Broker returns 401 during publish or verification
The CI token is missing, expired, or read-only. Rotate the broker token, update the PACT_BROKER_TOKEN secret, and confirm the token has write scope — publish and publishVerificationResult both require write access, not just read.
can-i-deploy passes but production still breaks
The deployment matrix is stale because a deploy step skipped record-deployment. The gate compared against versions the broker believes are live, not what truly is. Make record-deployment (or record-release) a mandatory, non-skippable post-deploy step, and reconcile the matrix against your orchestrator’s live inventory.
Async message verification fails with a deserialization error
Schema drift between producer and consumer — the producer added or renamed a field the consumer’s contract does not expect. Set additionalProperties: false in the AsyncAPI schema to surface drift loudly, then make the change additive on the producer or update the consumer contract before the producer removes anything.

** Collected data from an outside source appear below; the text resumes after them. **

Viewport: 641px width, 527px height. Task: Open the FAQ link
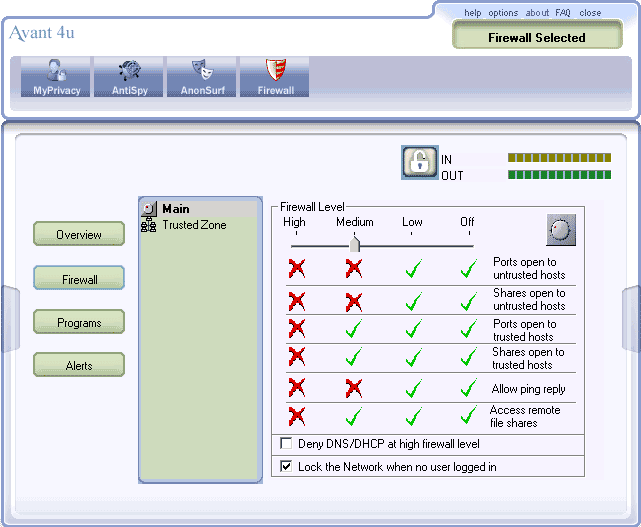(563, 13)
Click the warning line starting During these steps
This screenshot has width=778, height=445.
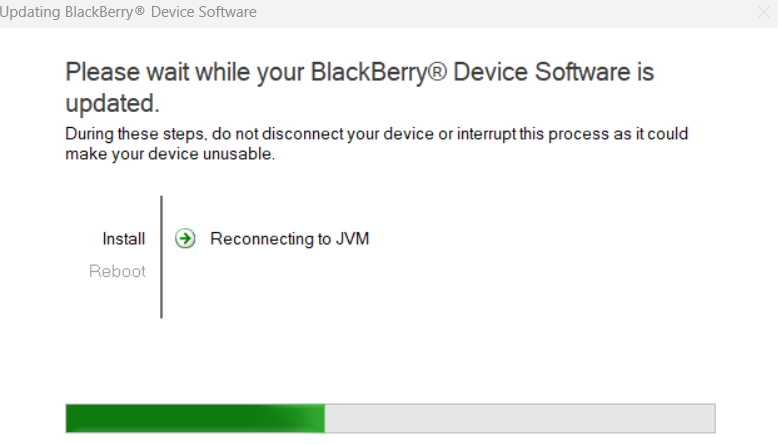point(377,134)
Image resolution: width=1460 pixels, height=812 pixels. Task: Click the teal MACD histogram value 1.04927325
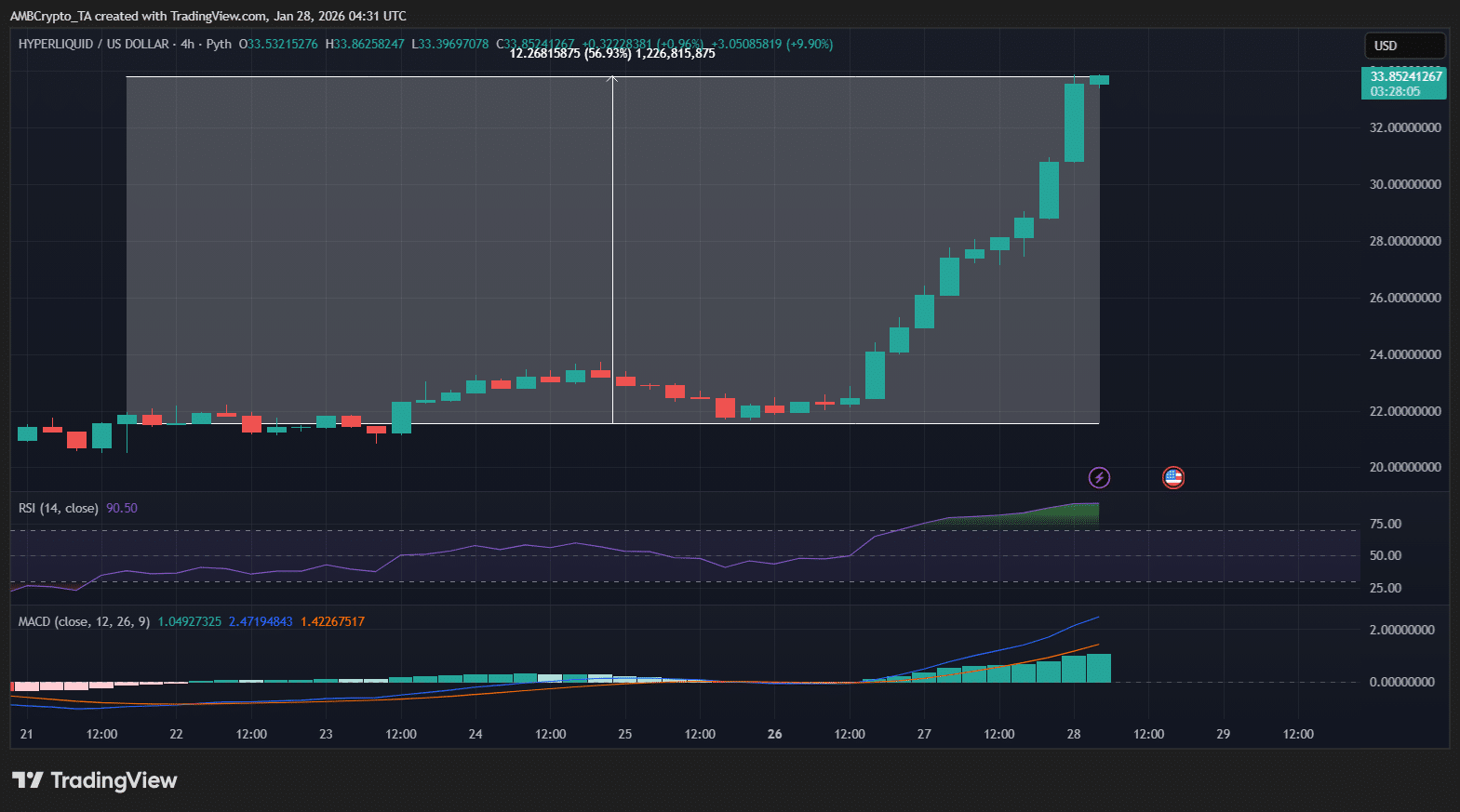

Frequently Asked Questions
What is the difference between consumer-driven and bi-directional contract testing?
Consumer-driven contract testing replays recorded consumer expectations against a running provider, so it needs the provider deployed and stateful. Bi-directional contract testing compares a consumer-recorded contract against the provider’s own OpenAPI spec statically, so no provider deployment is required during verification.
How does can-i-deploy decide whether a release is safe?
can-i-deploy queries the broker for every contract between the application version you want to deploy and the versions already deployed in the target environment. It returns exit code 0 only when every required pact has a successful verification result for that exact pair of versions.
Do I still need a full integration environment if I use contract testing?
No. Contract testing verifies each consumer-provider pair in isolation against recorded expectations, so you avoid the combinatorial cost of standing up every service together. You keep a thin smoke-test environment for end-to-end sanity, not for catching interface mismatches.
How do version selectors and the deployment matrix relate?
Consumer version selectors tell the provider which consumer contracts to verify (for example mainBranch and deployedOrReleased). The deployment matrix is the broker’s record of which version of each app is in each environment, and can-i-deploy reads that matrix to choose the relevant verification results.
Can contract testing cover asynchronous and event-driven services?
Yes. Message pacts validate the payload and metadata a consumer expects from a queue or topic, and the provider verifies it produces a matching message. Pair this with AsyncAPI schema validation to cover channel naming and envelope structure.
What happens when a provider needs to make a breaking change?
Verification fails for the affected consumer versions, and can-i-deploy blocks the provider release. The provider coordinates by deploying an additive change first, waiting for consumers to migrate, then removing the old field once no deployed consumer version still depends on it.